=== 読解文 ===
######

『東京オリンピック2017 都営霞ヶ丘アパート』レビュー:東京五輪のために立ち退きを余儀なくされた人々の忸怩たる想いとは
『東京オリンピック2017 都営霞ヶ丘アパート』レビュー:東京五輪のために立ち退きを余儀なくされた人々の忸怩たる想いとは
■増當竜也連載「ニューシネマ・アナリティクス」SHORT
コロナ禍で1年延期された東京五輪2020も閉幕し、それこそ開幕前までは中止もしくは延期を求める国民の声が8割を占めていたのが、いざ始まると「やはり開催してもらってよかった」「感動をありがとう!」といった声が6割以上に達するといった状況にも転じています。
特に世界各国の選手それぞれの奮闘、その中での日本勢の好成績なども、緊急事態宣言の長期化などで悶々としていた日本人の心のオアシス足り得る結果に結びついたのでしょう。
しかし、実はそれこそコロナ以前の問題として、今回の大会の開催にあたって大きく運命を翻弄された人々が多数存在している事実をご存じの方は、どのくらいいらっしゃるでしょうか?
本作は、1964年の東京五輪開催に際して国立競技場に隣接した10棟から成る公営住宅・都営霞ヶ丘アパートが、TOKYO2020に伴う再開発によって取り壊され、その住民たちも立ち退きを余儀なくされるまでを記録したドキュメンタリー映画です。

######

=== 提供資料 ===
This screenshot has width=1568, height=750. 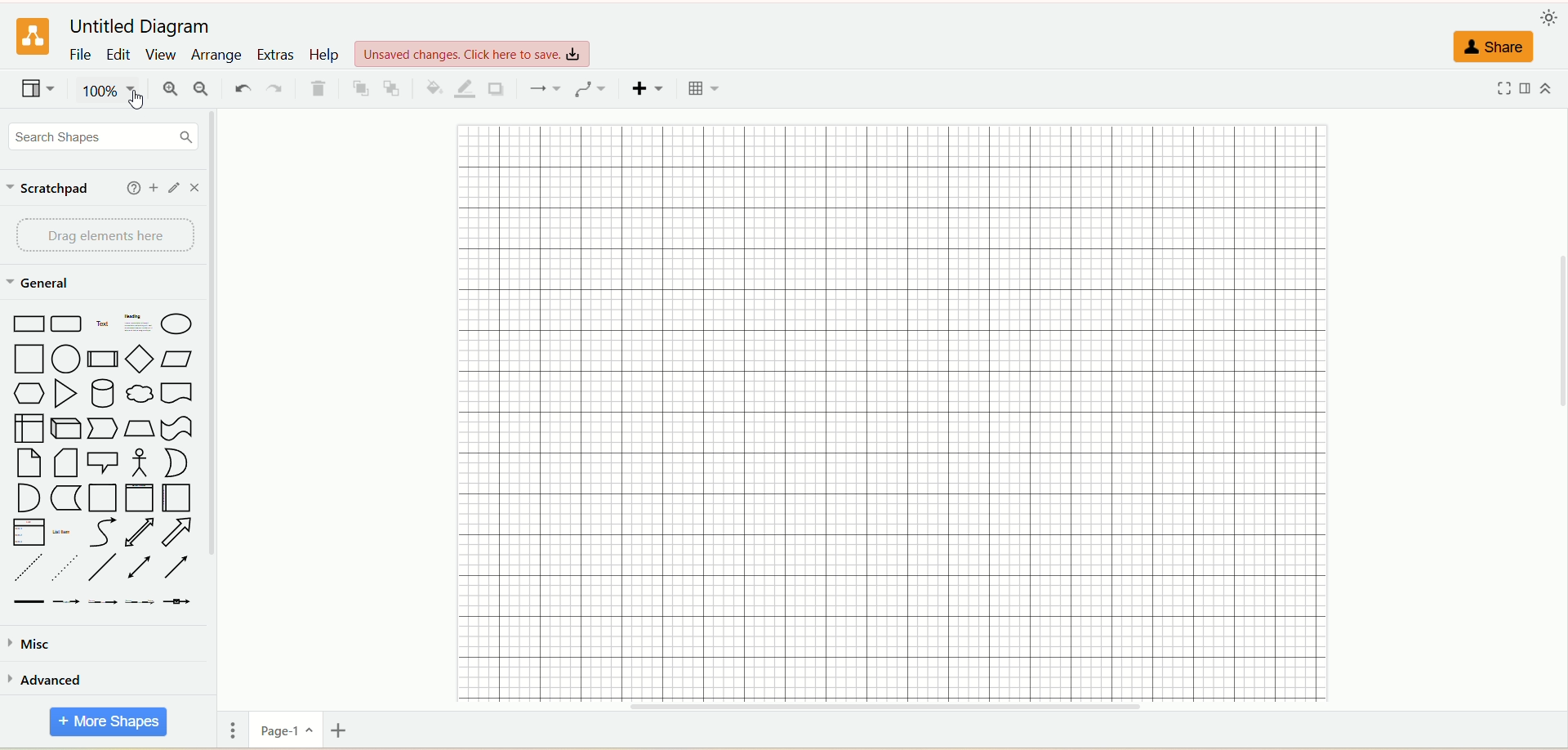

######

=== 課題 ===
読解文の中で、かぎかっこ「」で囲まれている語句は何ですか?すべて挙げてください。

=== 解答 ===
・ニューシネマ・アナリティクス
・やはり開催してもらってよかった
・感動をありがとう!